In an article for Cubanet about the historic resolution recently approved by the European Parliament on the repression of the protests last July in Cuba, Cuban lawyer, independent journalist and former prisoner of conscience Roberto Jesús Quiñones mentions two moments that frame the evolution of the International public opinion regarding human rights in Cuba: the time when nobody listened, and today, when the author estimates that the end of impunity has come for Cuba’s fossilized government before the eyes of Europe’s public opinion.

In truth, except for a few honest intellectuals and politicians, nobody listened when thousands of Cuban political prisoners were shot or everyday victims of beatings, bayonets, humiliations, confinement in boarded-up cells or tortured in the immobilizing cells known as “drawers”. But that reality began to be known to the world decades later, after Armando Valladares managed to send out of prison enough “balitas” (bullets) to put together a book: these were letters written on Onion Skin paper in microscopic handwriting, then compressed and sealed with fire in a nylon capsule to be smuggled out of prison, sometimes in a body cavity.

The release of his book “Against all hope” in 1985 resounded for the cause of human rights in Cuba like the hammer blows of reformer Martin Luther when nailing his thesis on the door of the Wittenberg church: the global left suddenly learned that their worshipped and cherished Cuban revolution had been systematically committing crimes against humanity for a quarter of a century. This was a turning point for the history of the Cuban people’s struggle for their rights.

However, 36 more years went by, a relentless human rights movement had to emerge and stay alive on the island, and a technological revolution capable of showing the world the repression of the Castro regime had to occur, so that Europeans could make up their minds and condemn this abusive regime in an unequivocal way, which they have done twice so far this year. Last July, disproving any misrepresentation by the crafty government of Cuba, members of the European Parliament were able to see crowds of people throughout the island demanding freedom in the streets, and then, how these peaceful protesters were brutally beaten, persecuted and detained following orders of the president of the socialist government of Cuba.

“Seeing is believing”, the saying goes: when voting this second resolution not only did the votes of condemnation increase with respect to the forceful one approved in June (from 386 MEPs to 426) but these votes were issued by members of the three main political currents in that chamber, including the Socialists. Among other points, the latter agreed en masse to condemn the repression unleashed after July 11th and to call on the Cuban authorities to listen and respond to the people’s demands for civil and political rights, as well as for freedom and democracy, by setting up an inclusive national dialogue.

Like the previous one, the new resolution of the European Parliament “on the governmental repression of the protests and the citizens in Cuba” presents accurate, updated information on what is happening on the island, which reveals the attention being paid today to independent organizations.
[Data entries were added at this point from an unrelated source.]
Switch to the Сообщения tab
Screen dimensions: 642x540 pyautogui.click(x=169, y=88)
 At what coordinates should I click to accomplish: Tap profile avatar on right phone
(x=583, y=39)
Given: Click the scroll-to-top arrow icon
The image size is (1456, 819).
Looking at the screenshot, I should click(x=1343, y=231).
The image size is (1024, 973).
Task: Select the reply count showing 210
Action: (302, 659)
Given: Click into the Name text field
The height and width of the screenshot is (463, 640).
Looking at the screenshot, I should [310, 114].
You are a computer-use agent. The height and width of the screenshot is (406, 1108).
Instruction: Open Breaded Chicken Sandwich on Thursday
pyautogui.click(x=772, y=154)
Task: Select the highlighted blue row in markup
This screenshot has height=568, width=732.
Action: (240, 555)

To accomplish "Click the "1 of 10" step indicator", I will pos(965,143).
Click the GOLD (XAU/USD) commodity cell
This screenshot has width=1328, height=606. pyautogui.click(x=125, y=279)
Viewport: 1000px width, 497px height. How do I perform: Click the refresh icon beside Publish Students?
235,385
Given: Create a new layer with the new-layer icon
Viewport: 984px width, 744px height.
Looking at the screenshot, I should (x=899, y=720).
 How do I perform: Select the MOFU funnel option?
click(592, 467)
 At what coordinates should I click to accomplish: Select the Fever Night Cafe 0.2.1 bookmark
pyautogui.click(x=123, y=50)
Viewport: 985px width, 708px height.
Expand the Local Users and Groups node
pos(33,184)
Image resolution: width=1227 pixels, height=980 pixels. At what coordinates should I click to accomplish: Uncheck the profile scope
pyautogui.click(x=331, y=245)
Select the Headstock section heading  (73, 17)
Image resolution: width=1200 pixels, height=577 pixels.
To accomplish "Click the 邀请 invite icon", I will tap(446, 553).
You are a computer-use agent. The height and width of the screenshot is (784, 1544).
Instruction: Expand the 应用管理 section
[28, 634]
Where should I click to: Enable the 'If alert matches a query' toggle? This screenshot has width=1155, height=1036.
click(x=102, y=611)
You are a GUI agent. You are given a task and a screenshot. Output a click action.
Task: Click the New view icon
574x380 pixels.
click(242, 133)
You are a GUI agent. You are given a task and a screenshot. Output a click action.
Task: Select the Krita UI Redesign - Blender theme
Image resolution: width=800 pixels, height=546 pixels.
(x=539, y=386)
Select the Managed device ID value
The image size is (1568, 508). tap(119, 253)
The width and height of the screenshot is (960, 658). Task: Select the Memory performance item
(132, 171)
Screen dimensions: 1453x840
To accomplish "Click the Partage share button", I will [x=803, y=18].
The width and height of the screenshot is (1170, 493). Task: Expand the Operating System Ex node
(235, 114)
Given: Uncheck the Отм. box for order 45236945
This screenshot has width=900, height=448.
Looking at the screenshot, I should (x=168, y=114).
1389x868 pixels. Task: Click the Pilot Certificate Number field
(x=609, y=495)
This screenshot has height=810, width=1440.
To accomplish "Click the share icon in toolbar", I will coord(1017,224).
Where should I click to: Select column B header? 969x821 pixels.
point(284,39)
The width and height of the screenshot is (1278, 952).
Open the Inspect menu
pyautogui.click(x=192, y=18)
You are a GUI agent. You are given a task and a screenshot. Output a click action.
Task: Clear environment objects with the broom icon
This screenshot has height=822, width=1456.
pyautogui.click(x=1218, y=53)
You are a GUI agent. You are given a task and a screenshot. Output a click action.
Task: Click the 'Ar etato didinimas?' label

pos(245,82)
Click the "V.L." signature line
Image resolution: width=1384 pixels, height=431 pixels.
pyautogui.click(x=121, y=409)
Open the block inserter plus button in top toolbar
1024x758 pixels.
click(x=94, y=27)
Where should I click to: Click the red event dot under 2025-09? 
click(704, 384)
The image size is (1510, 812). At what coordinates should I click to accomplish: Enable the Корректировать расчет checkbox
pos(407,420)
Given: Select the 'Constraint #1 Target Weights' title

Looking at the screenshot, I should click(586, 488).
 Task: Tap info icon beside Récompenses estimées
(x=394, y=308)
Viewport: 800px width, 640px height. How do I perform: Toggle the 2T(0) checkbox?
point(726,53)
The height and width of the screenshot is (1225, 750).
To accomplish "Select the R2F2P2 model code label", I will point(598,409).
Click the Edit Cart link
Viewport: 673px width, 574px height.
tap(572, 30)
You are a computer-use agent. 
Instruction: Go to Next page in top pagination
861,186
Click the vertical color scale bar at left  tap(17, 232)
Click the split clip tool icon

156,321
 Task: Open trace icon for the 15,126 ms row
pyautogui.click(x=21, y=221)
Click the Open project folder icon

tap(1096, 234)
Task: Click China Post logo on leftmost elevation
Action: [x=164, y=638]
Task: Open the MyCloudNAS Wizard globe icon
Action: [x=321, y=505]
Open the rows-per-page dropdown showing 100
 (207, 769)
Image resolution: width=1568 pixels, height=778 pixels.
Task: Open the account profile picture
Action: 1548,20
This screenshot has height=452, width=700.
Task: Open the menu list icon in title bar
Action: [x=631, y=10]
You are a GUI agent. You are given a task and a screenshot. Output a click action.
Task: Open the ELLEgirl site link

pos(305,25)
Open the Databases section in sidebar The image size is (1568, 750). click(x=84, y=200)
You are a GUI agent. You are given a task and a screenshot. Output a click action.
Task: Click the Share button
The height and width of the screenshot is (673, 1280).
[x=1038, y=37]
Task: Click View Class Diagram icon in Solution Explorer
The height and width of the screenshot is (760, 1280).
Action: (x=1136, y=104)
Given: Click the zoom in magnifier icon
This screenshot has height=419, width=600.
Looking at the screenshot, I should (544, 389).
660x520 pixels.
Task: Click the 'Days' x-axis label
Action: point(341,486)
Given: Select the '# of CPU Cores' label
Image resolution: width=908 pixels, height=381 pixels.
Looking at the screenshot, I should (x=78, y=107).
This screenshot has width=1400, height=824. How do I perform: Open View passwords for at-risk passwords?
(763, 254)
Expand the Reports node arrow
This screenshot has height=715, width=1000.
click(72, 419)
However, those who finished off convincing the MEPs were undoubtedly the thousands of Cubans who came out to the streets to demonstrate against the system on July 11th, in open defiance of one of the most repressive regimes in the world. But not less important was the fact that they also had very much in mind the need to record everything and use the social networks to get it abroad. Such a decision ─considering the previous issuance by the government of several punitive decrees ─ posed an additional risk, but these angry citizen-journalists took it without hesitation.

Neither the members of the European Parliament nor anyone in the world who has seen the hundreds of videos captured about the peaceful demonstrations of July 11th and the subsequent crackdown (an illustrative summary prepared by FHRC can be watched here) can honestly have a doubt that the Cuban people are fed up with their rulers, and that the island is governed by a brutal dictatorship.

Fellow Cuban, if you are no longer alone it is because on July 11th you decided to ignore the censor they’d planted inside you, and to shout your truth in the streets, but also because you captured the cry and the punishment on video and had them exposed on the Web, so that the world could judge by itself.